Monday, June 14, 2010

The Other Guy

The other guy is dying. He'd had a parallel experience to my father's: laborious decline into dementia, a stint in a psych hospital and then, the dementia ward. Like my father, he was combative and aggressive. Like my father, he had a strong and healthy body. The wife was bereft. We'd stood together in the hall, the wife, my mother and I, listening to his sputtering rage. We huddled in the lobby. We compared. We commiserated. We held hands.

Now they've called in hospice. His body is trapped under a belt, his wrists strapped to the bed rails. The medication has reduced him to silence.

"How're you doing, Mr. Hale?" I shout into his room as my father and I pass by. My father walks with a staggered gait, a ghost in orthopedic sneakers. Our elbows are linked; I clench his arm to my side. He is not dying.
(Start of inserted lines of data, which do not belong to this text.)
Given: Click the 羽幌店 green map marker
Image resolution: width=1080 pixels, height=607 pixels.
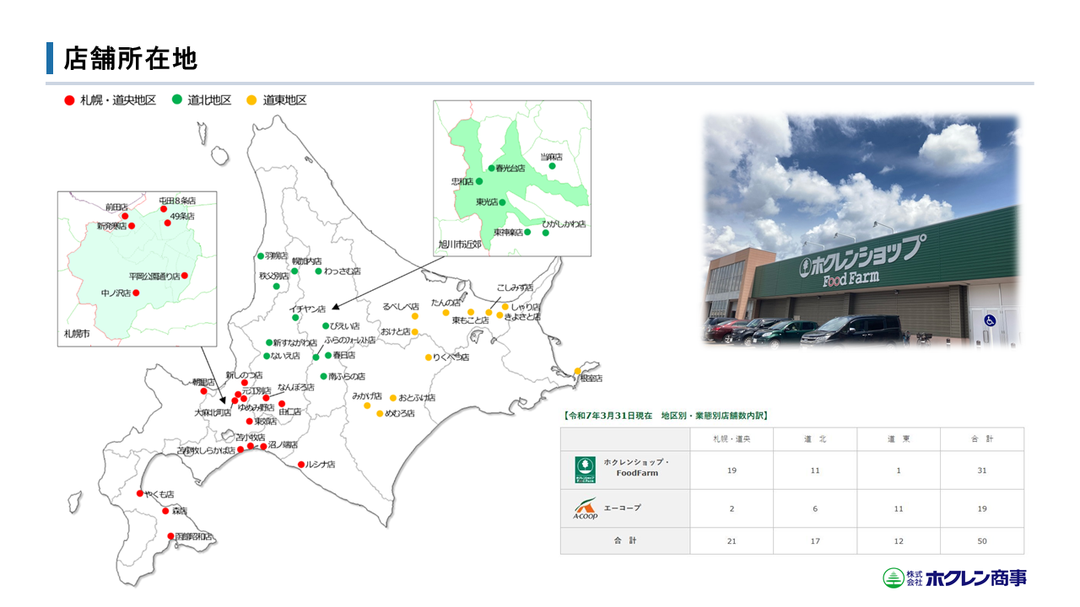Looking at the screenshot, I should 261,256.
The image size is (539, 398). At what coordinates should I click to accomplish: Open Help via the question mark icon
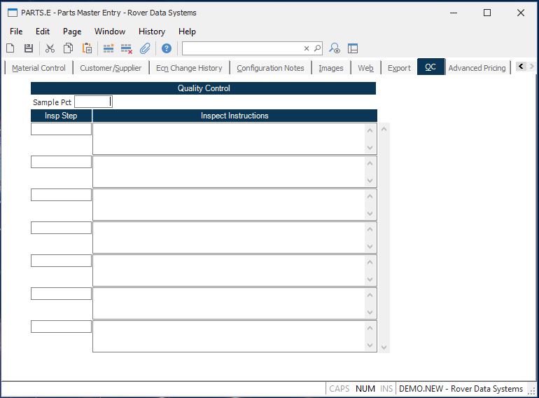click(x=167, y=48)
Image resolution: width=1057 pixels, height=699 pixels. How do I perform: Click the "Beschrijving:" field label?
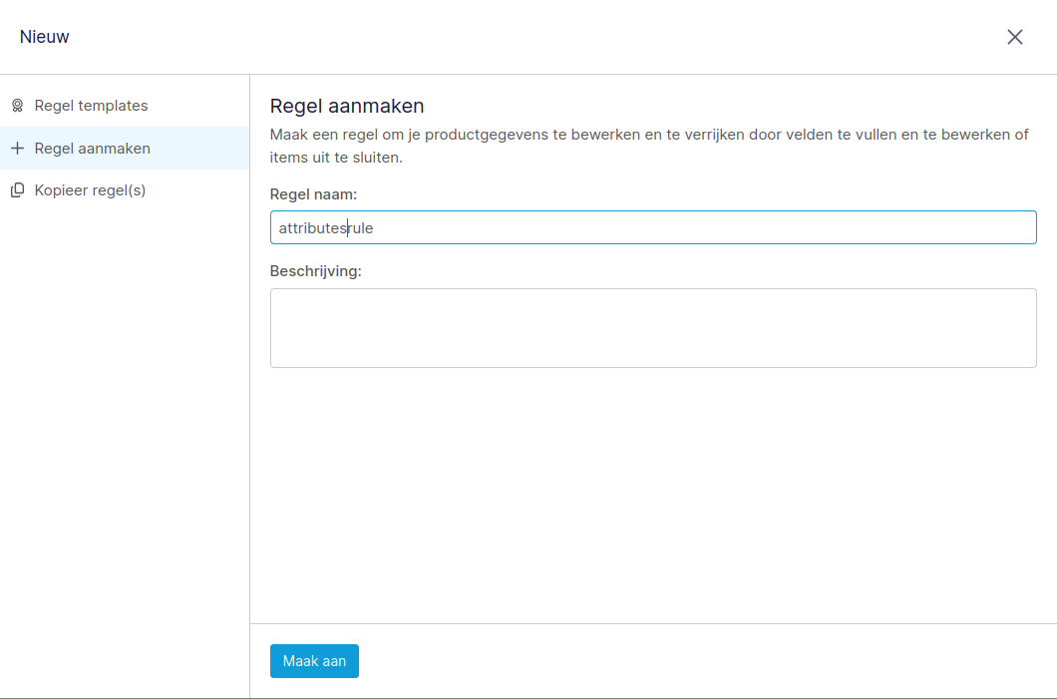pos(315,271)
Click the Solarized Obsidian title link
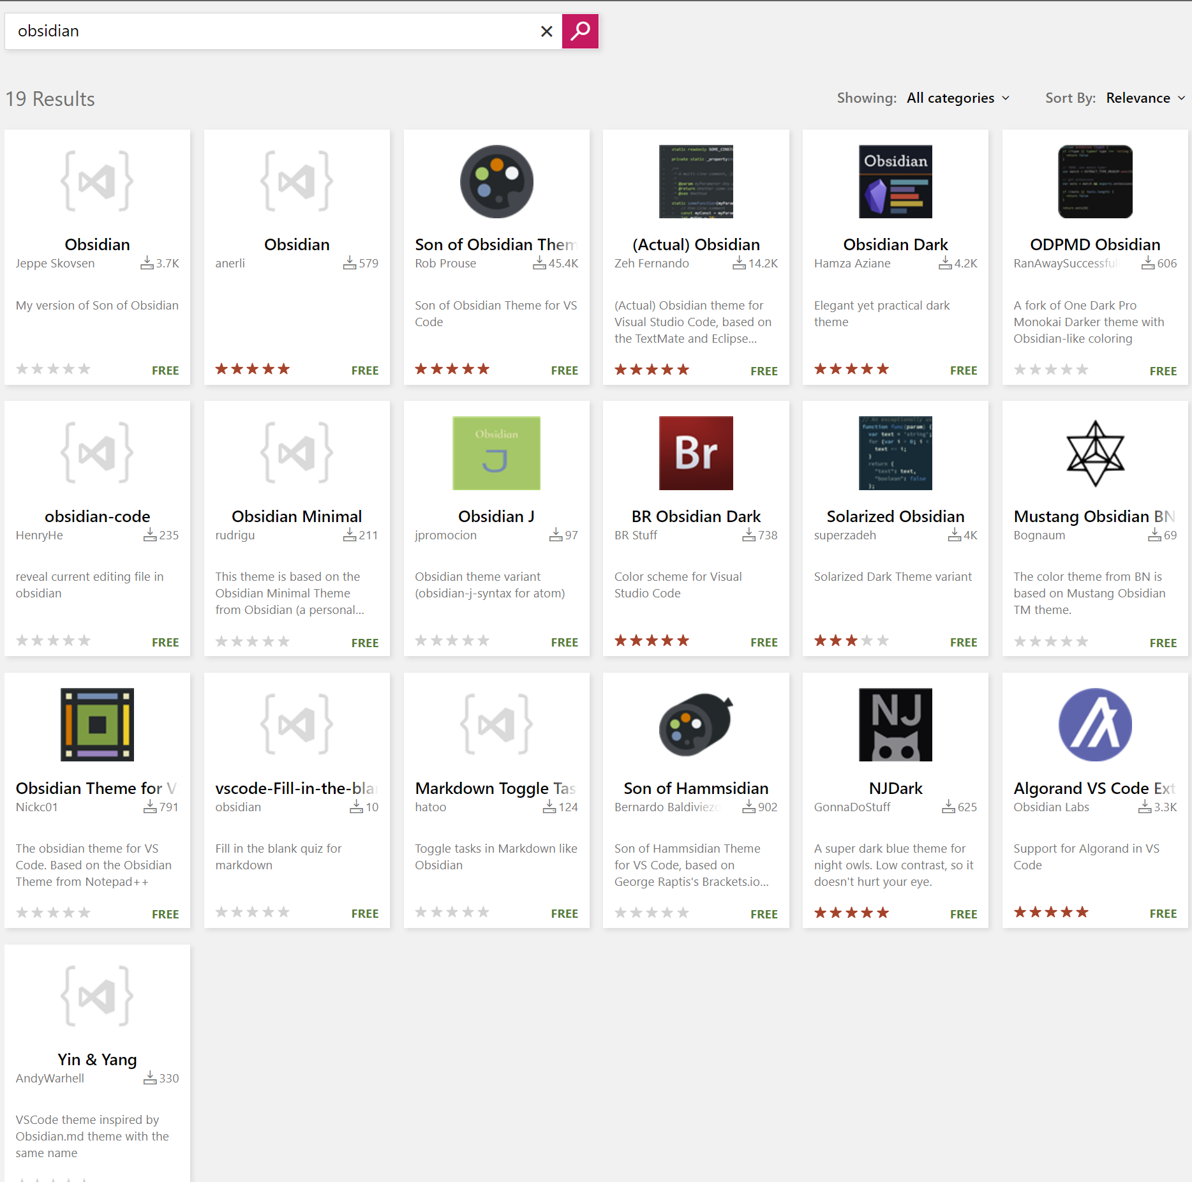1192x1182 pixels. tap(895, 516)
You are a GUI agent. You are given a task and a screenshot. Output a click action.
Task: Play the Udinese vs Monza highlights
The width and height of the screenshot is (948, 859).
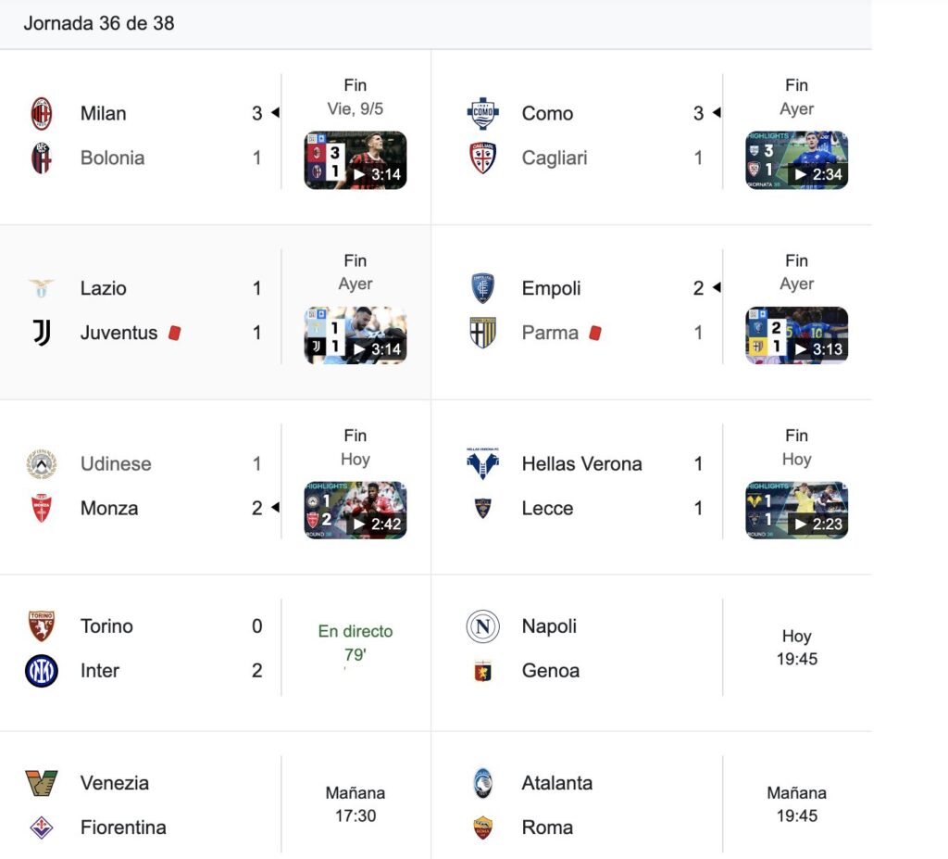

How're you doing? What a stupid question.

Tuesday, June 1, 2010

Don't Pick Up That Phone!

He bit someone. My father bit someone. The man known throughout his professional life as "creampuff bob" bit an aide on the arm. It was an unprovoked bite; he wasn't angry or defensive. Like a shark nibbling on bait, he simply sank his teeth into any arm that presented itself. The aide was taken to the clinic and my father was given a sedative.

The nursing home is required to report violent behavior, so my phone rang soon after nine. "Your father had an event," the nurse started. An event. That's what they call everything. Like they're having a party or something. I wish they didn't call me. I wish I didn't know anything. I prefer my original perception of my father. I prefer thinking about him as funny and inspiring, thought-provoking, challenging and intellectual and witty. I am trying so hard to remember him like that. But then, the phone rings.